A process is a state of a program (an application on disk/flash memory/cloud; a static entity) when executing and loaded in memory and becomes an active entity.
It represents the execution state of an active application.
What does a process look like?
A process encapsulates the following elements (process states) for running an application:
- stack: dynamic part of the address state that grows or shrinks during execution in LIFO order
- heap: dynamically created during execution
- data and text: static state when process first loads
Every single element has to be uniquely identified by its address.
What is the difference between stack and heap?
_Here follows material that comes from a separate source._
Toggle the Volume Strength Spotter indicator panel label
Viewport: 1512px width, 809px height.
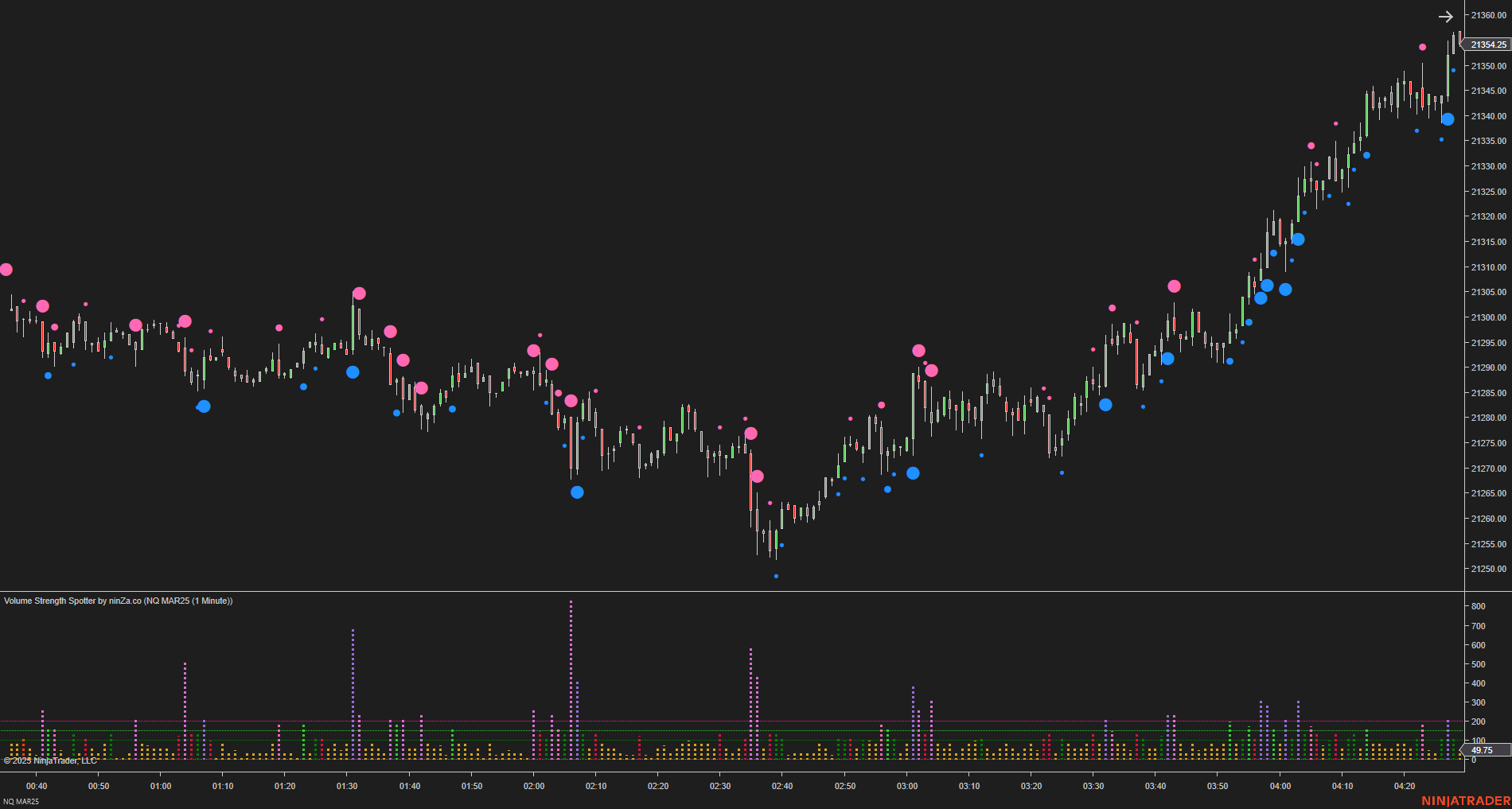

The stack is a region of memory used for managing function calls and local variables. Memory is allocated and deallocated automatically in a Last-In, First-Out (LIFO) manner. The speed is very fast due to its well-structured allocation pattern. It’s limited in size, typically defined at the start of the program. Variables exist only as long as the function they belong to is running.
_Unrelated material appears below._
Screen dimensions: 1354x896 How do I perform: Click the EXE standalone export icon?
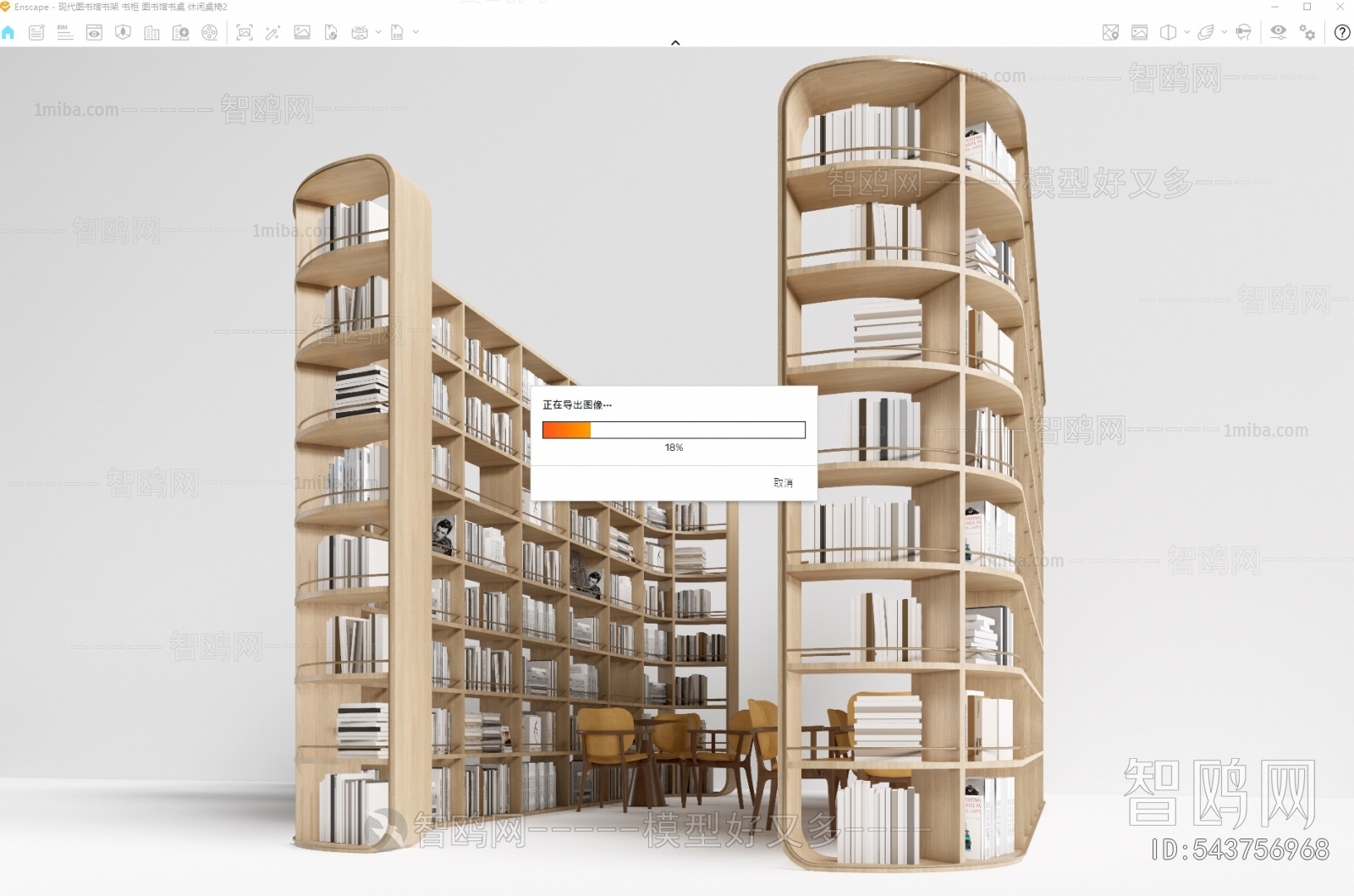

The heap is a region of memory used for dynamic memory allocation. Memory is allocated and deallocated manually, e.g., malloc() and free(). Speed is slower than the stack due to fragmentation and manual management. Size is much larger than the stack but depends on available system memory. The variables persist until explicitly deallocated, making heap memory useful for objects that need to outlive function calls.
What is an address space?
An address space is an OS abstraction used to encapsulate all of the process states defined by a range of addresses. It is an “in memory” representation of a process.
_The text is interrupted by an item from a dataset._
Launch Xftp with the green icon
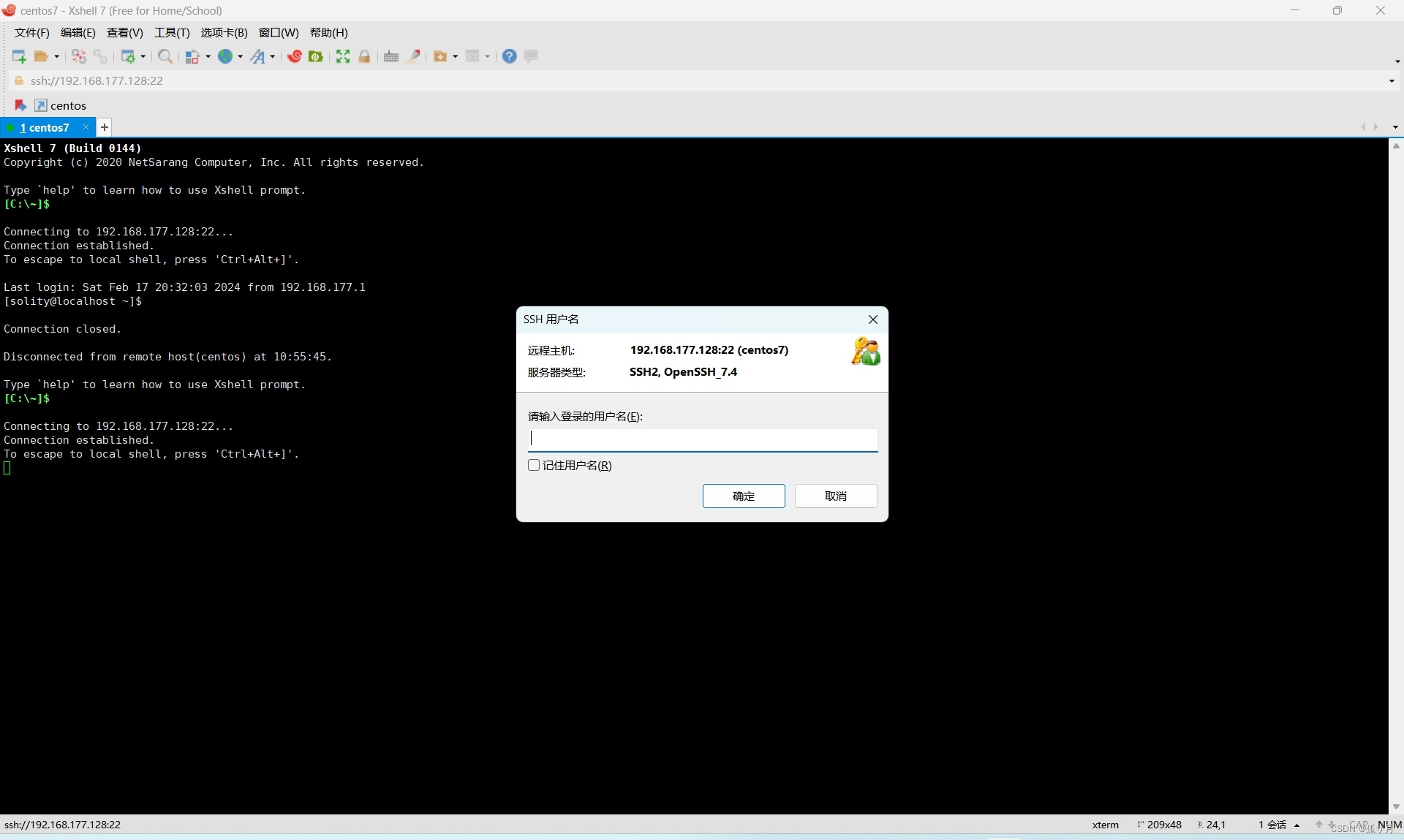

What is the purpose of the page tables?
A page table is a data structure used in a virtual memory system to map virtual addresses to physical addresses (in physical memory or DRAM).
If two processes, P1 and P2, are running at the same time, is it possible for them to have the same virtual address space range?
Yes. The OS underneath will map P1’s virtual address to some physical location, and P2’s virtual address to other physical location. Decoupling the virtual addresses that are used by the processes from the physical addresses where data actually is makes it possible for different processes to have the exact the same address space range and to use the exact same addresses.
How does the operating system know what a process is doing?
At any given point in time, the CPU knows where in the binary (instruction sequence of the application) the process currently is via the program counter (PC). The PC is maintained on the CPU while the process is executing in a register. Process stack also defines what a process is doing. The stack pointer (SP) defines the top of the stack.
For every process, the OS maintains a process control block (PCB).
What is a process control block (PCB)?
It is a data structure that the OS maintains for every one of the processes that it manages. It is created when the process is initially created itself. Certain fields of the PCB are updated when process state changes while other fields change too frequently. Some fields in the PCB include:
- process state
- process number
- program counter
- registers
- memory limits
- list of open files
- priority
- signal mask
- CPU scheduling info
How are PCBs used?
PCBs are used by the OS for context switching between processes. Saving and restoring process states are done via PCBs.
What is a context switch between processes?
It is the mechanism used by the OS to switch the execution from the context of one process to the context of another process.
Why is context switch between processes expensive?
- There are direct costs which is the number of cycles that have to be executed to load and store all the values of the PCBs to and from memory.
- Indirect costs - When we context switch to another process, some or even all of the data belonging from the previous process in the processor cache will be replaced to make room for the data needed by the current process. The next time the previous process is scheduled to execute, its data will not be in the cache. It will spend much more time reading data from memory, which will incur cache misses. This is called cold cache.
Running in cold cache is bad because every single data access requires much longer latency to memory and it slows down the execution of the process. We therefore want to limit context switching between processes.